NOGALES – Crews will begin replacing this week a section of an international sewage pipeline that leaked thousands of gallons of raw sewage from Mexico into a wash in southern Arizona.
Repairs could hamper the start of the area’s multi-billion dollar produce season, especially if disputes over who’s responsible for maintaining the 10-mile pipeline causes more delays.
“By the time we’re done, it’s going to cost $1.75 (million) to $2 million,” said Jose Nuñez, principal engineer for the U.S. International Boundary and Water Commission, a bi-national group that oversees infrastructure along the U.S. and Mexico border.
They expect it to take four weeks to replace a 50-foot segment of pipes at the International Outflow Interceptor. The cross-border pipeline carries nearly 10 million gallons of sewage daily from Nogales, Sonora to a wastewater treatment plant north of Nogales, Arizona.
Repair work was projected to start Oct. 2, but crews were unable to remove the broken section until the wash’s banks were stabilized to prevent them from collapsing on workers. Questions over who should do the stabilization work caused further delays, until the International Boundary and Water Commission decided to move forward with repairs.
The project will cap the latest episode in a long-running dispute between the bi-national commission and the city of Nogales over who owns the aging sewer line. It’s the subject of a lawsuit making its way through court.
Nogales claims the pipeline falls mostly under the jurisdiction of the International Boundary and Water Commission since it’s an international infrastructure project. The commission, which operates the treatment plant at the end of the pipeline, argues Nogales is responsible for repairs because the city also uses the pipe and bills its residents to treat their wastewater.
This dispute delayed efforts to contain the leak, allowing thousands of gallons of raw sewage to pour into the wash and contaminate water sources, prompting an emergency declaration by the state in July.
The Republican congresswoman speaks with local residents and visits the site where wastewater is flowing across the border from Mexico into Arizona, near the Naco border crossing, on Sept. 18, 2017. Rafael Carranza/azcentral.com
Impact on produce industry
The delays will push repair work into the first week of November — well into the busy produce season — potentially affecting dozens of produce companies near the breach.
Nogales city workers discovered the leak in late July.
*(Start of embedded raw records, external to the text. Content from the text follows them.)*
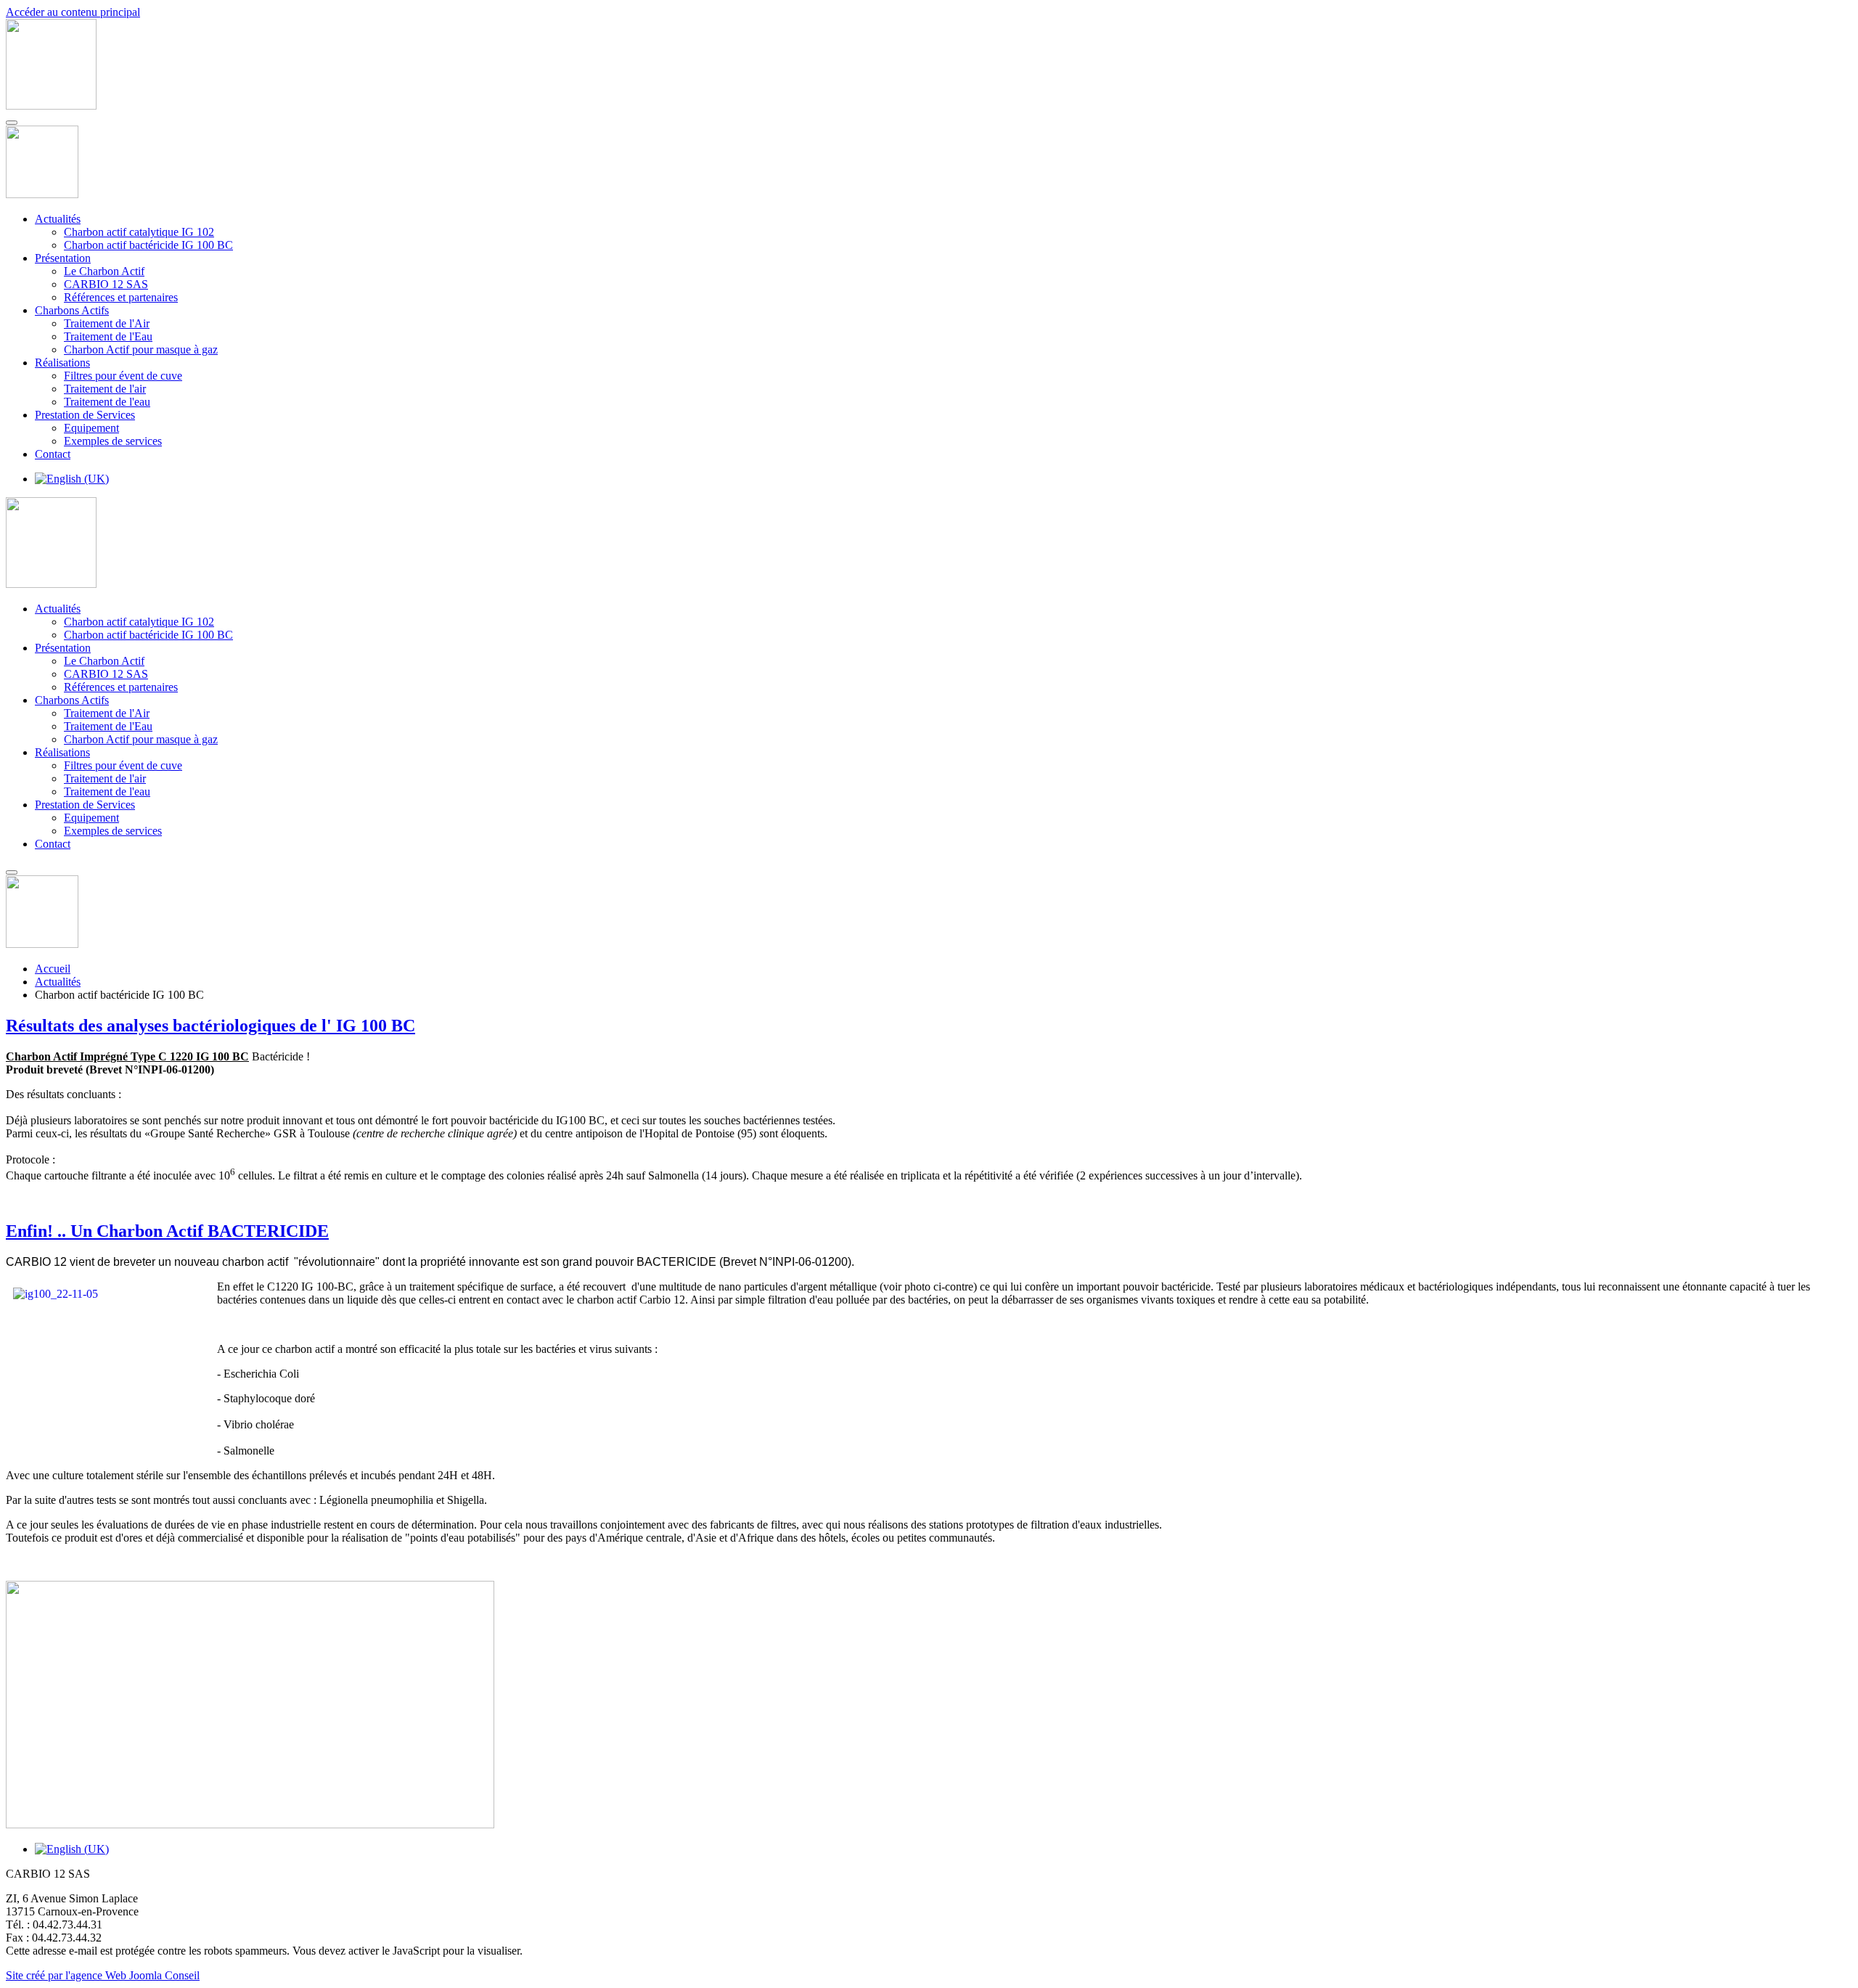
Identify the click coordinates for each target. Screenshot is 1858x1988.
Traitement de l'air (105, 389)
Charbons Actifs (72, 310)
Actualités (58, 219)
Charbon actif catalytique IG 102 (139, 232)
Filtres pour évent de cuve (123, 375)
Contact (52, 454)
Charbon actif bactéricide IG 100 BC (148, 245)
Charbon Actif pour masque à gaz (141, 349)
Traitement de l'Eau (108, 336)
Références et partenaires (121, 297)
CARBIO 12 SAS (106, 284)
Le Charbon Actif (104, 271)
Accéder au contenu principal (73, 12)
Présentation (63, 258)
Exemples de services (113, 441)
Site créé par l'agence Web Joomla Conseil (103, 1975)
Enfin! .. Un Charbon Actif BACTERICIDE (167, 1231)
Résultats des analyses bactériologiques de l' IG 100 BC (210, 1025)
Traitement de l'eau (107, 402)
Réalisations (62, 362)
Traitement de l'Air (107, 323)
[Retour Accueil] (51, 105)
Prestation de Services (85, 415)
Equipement (91, 428)
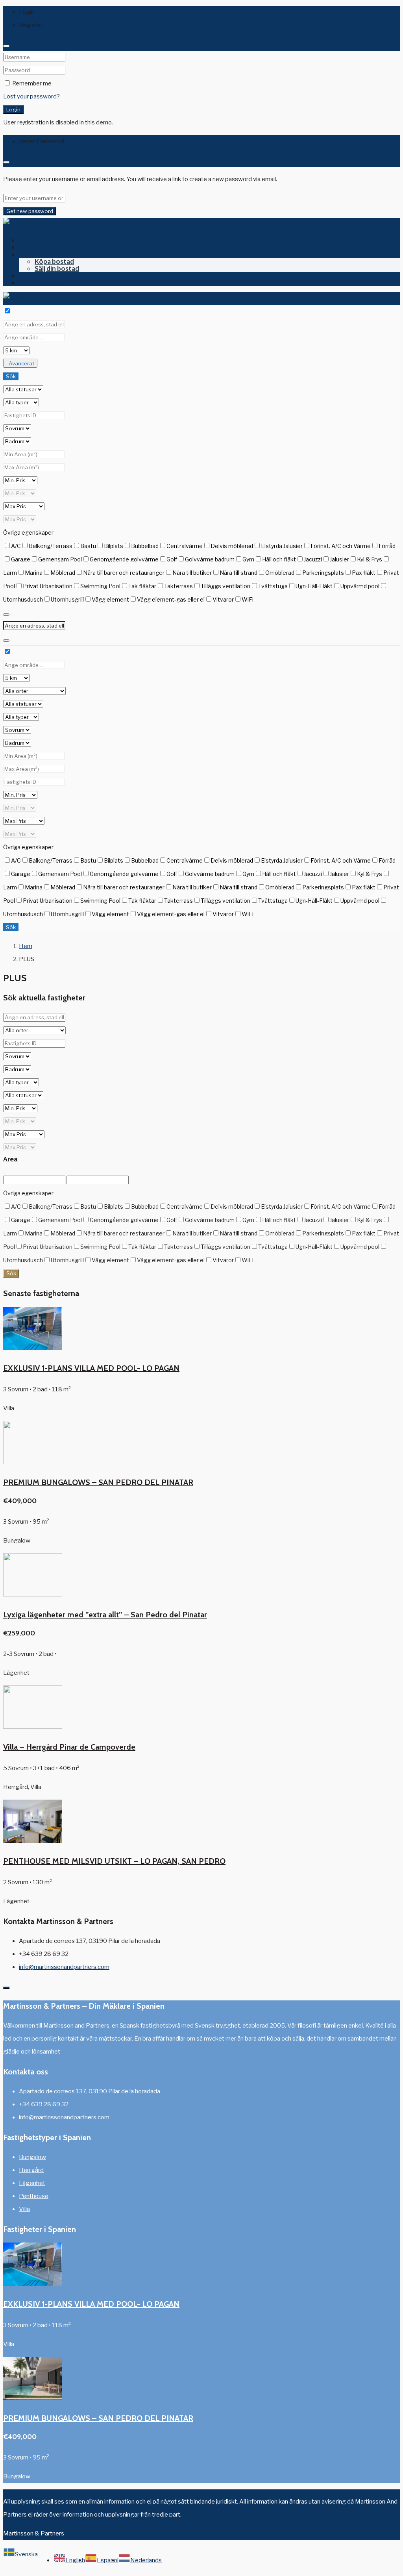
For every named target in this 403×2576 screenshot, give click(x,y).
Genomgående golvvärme (124, 559)
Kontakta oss (39, 282)
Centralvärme (184, 546)
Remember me (31, 83)
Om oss (30, 275)
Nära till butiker (192, 572)
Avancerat (21, 363)
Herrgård (31, 2170)
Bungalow (32, 2157)
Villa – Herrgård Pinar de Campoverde (69, 1747)
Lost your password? (31, 96)
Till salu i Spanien (44, 247)
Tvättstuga (273, 586)
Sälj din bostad (57, 268)
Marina (34, 572)
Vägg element (110, 599)
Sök (11, 376)
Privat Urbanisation (47, 586)
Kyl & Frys (369, 559)
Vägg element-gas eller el (171, 599)
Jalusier (339, 559)
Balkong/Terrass (50, 546)
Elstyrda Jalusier (282, 546)
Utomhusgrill (67, 599)
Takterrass (178, 586)
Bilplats (113, 546)
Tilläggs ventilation (225, 586)
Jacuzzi (313, 559)
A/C (16, 546)
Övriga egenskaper (28, 532)
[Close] (6, 46)
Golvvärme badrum (210, 559)
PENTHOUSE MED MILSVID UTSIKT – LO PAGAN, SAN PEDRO (114, 1861)
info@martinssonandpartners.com (64, 1966)
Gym (248, 559)
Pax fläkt (363, 572)
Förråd (387, 546)
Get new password (29, 211)
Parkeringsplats (323, 572)
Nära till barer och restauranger (124, 572)
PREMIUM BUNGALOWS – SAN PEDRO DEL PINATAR (98, 1482)
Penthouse (33, 2196)
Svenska (26, 2554)
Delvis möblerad (232, 546)
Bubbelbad (145, 546)
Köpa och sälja (41, 254)
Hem (26, 240)
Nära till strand (238, 572)
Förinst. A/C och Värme (341, 546)
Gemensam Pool (60, 559)
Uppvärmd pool (359, 586)
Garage (20, 559)
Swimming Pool (100, 586)
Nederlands (146, 2560)
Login (13, 109)
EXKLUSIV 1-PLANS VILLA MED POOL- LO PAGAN (91, 1368)
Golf (171, 559)
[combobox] (20, 2560)
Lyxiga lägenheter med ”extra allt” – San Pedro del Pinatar (105, 1614)
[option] (69, 2560)
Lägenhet (32, 2183)
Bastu (88, 546)
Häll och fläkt (279, 559)
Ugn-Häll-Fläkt (314, 586)
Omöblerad (279, 572)
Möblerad (62, 572)
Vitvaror (223, 599)
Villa (24, 2209)
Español (107, 2560)
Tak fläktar (142, 586)
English (75, 2560)
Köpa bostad (54, 261)
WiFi (247, 599)
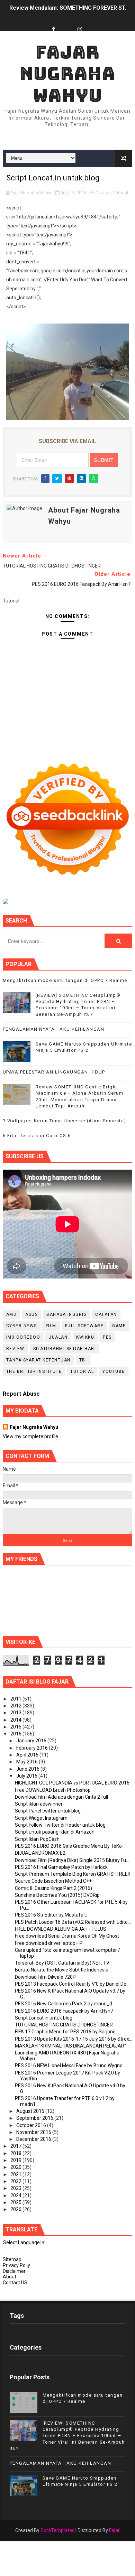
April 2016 (27, 1755)
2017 (16, 2146)
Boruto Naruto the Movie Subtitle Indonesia (61, 1970)
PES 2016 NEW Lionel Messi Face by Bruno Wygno (69, 2065)
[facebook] (53, 29)
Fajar (114, 2530)
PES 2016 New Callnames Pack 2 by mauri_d (63, 2003)
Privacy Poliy (16, 2265)
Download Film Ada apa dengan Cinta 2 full (61, 1797)
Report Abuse (21, 1393)
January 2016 (31, 1740)
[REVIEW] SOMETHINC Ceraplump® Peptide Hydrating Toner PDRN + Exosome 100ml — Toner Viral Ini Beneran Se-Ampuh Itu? (67, 2435)
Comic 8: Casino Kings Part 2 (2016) (53, 1888)
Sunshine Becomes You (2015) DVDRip (57, 1895)
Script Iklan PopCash (37, 1839)
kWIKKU (85, 1337)
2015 (16, 1727)
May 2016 (27, 1761)
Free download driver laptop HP (49, 1943)
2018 (16, 2153)
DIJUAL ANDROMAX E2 (40, 1853)
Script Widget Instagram (41, 1818)
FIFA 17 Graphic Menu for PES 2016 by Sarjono (65, 2031)
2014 (16, 1720)
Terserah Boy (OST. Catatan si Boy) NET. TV (62, 1963)
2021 (16, 2174)
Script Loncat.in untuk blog (43, 2018)
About (9, 2276)
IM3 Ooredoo (23, 1337)
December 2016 (34, 2139)
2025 (16, 2202)
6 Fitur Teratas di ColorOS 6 (37, 1135)
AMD (11, 1314)
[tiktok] (67, 23)
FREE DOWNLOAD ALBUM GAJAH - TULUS (60, 1929)
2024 (16, 2195)
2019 (16, 2160)
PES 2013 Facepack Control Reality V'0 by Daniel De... (72, 1984)
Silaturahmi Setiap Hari (64, 1348)
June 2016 (28, 1769)
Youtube (113, 1371)
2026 (16, 2209)
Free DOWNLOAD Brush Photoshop (53, 1790)
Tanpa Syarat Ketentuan (38, 1360)
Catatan (103, 192)
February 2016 (32, 1748)
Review (15, 1348)
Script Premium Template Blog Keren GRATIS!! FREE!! (72, 1874)
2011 (16, 1699)
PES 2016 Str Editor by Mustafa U (51, 1915)
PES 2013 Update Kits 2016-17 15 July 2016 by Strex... (73, 2039)
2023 (16, 2188)
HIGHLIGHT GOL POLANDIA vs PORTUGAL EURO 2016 (72, 1783)
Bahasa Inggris (66, 1314)
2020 (16, 2167)
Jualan (58, 1337)
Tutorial (121, 192)
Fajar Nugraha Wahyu (67, 73)
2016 (16, 1733)
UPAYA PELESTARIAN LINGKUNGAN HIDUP (54, 1072)
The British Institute (34, 1371)
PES (107, 1337)
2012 (16, 1705)
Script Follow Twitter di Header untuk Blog (60, 1825)
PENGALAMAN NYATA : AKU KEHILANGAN (54, 1029)
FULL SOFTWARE (84, 1325)
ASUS (31, 1314)
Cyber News (21, 1325)
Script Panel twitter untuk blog (48, 1811)
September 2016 (35, 2118)
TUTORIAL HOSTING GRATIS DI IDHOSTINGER (64, 2024)
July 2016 (27, 1776)
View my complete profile (30, 1436)
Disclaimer (14, 2271)
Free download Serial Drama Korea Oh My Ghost (67, 1936)
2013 (16, 1712)
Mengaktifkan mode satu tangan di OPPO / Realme (65, 980)
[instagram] (80, 29)
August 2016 (30, 2111)
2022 (16, 2181)
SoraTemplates (57, 2530)
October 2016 (31, 2125)
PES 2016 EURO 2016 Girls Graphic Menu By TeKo (68, 1846)
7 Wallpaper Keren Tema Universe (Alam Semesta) (64, 1120)
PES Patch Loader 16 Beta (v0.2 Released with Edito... (73, 1922)
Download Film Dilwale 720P (45, 1977)
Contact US (15, 2282)
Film (51, 1325)
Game (119, 1325)
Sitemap (12, 2259)
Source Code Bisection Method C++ (53, 1881)
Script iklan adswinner (39, 1804)
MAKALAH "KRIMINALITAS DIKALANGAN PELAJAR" (70, 2046)
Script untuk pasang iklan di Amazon (54, 1832)
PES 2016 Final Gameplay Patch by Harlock (61, 1867)
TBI (83, 1360)
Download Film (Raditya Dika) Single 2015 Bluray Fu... (72, 1860)
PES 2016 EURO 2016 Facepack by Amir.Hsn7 (64, 2011)
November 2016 (34, 2132)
Heavy monsoon flows raging through the Nogales Wash had ruptured the exposed pipe just north of the city limits.
Nearly a week after the spill began, Tucson-based KE&G Constructionbuilt a temporary bypass around the breach, setting up seven pumps along an adjacent county road, prompting Santa Cruz County officials to close the thoroughfare.
The county hoped to reopen the road in early October to allow trucks access to large produce warehouses lining Interstate 19.
“We need it open because produce is … a $3 billion industry for us,” County Manager Jennifer St. John said. “The produce season is here. I believe it’s our main and only thoroughfare to some of those warehouses.”
But because of concerns about the pumps, the county decided to keep the road closed until repairs are complete. If there are significant delays, however, they will meet with the International Boundary and Water Commission to find a solution.
The economy of this southern Arizona county, among the smallest and poorest in the state, depends heavily on produce imports from Mexico. The vast network of brokers, warehouses and distributors creates some 4,000 jobs and generates more than $430 million in economic impact.
“I think the industry will be able to adapt,” Lance Jungmeyer said of the October road closures. He heads the Fresh Produce Association of the Americas, which represents U.S. distributors of Mexican fruits and vegetables in Nogales.
“Certainly for some businesses it will … delay to getting their trucks through,” he added. “If it goes much beyond the first part of November, we will be very worried about how this could impact the season.”
In an industry that’s dependent on picking and delivering perishable items at the right time and place, even 30-minute delays for hundreds of truck drivers in the area can create significant “inefficiencies,” he added.
Contamination of the area’s groundwater from leaking sewage has also been a concern for decades. The pipeline is buried beneath the Nogales Wash, and disputes over maintenance have left some areas in disrepair.
Due to the area’s topography, the wash flows north and empties into the Santa Cruz River, a vital source of groundwater for Tucson and southern Arizona.
Soon after the latest spill began, testing from state officials uncovered higher-than-normal levels of E.coli bacteria in nearby water sources. That prompted warnings to residents and businesses near the Nogales Wash to test private wells to ensure the water was not contaminated.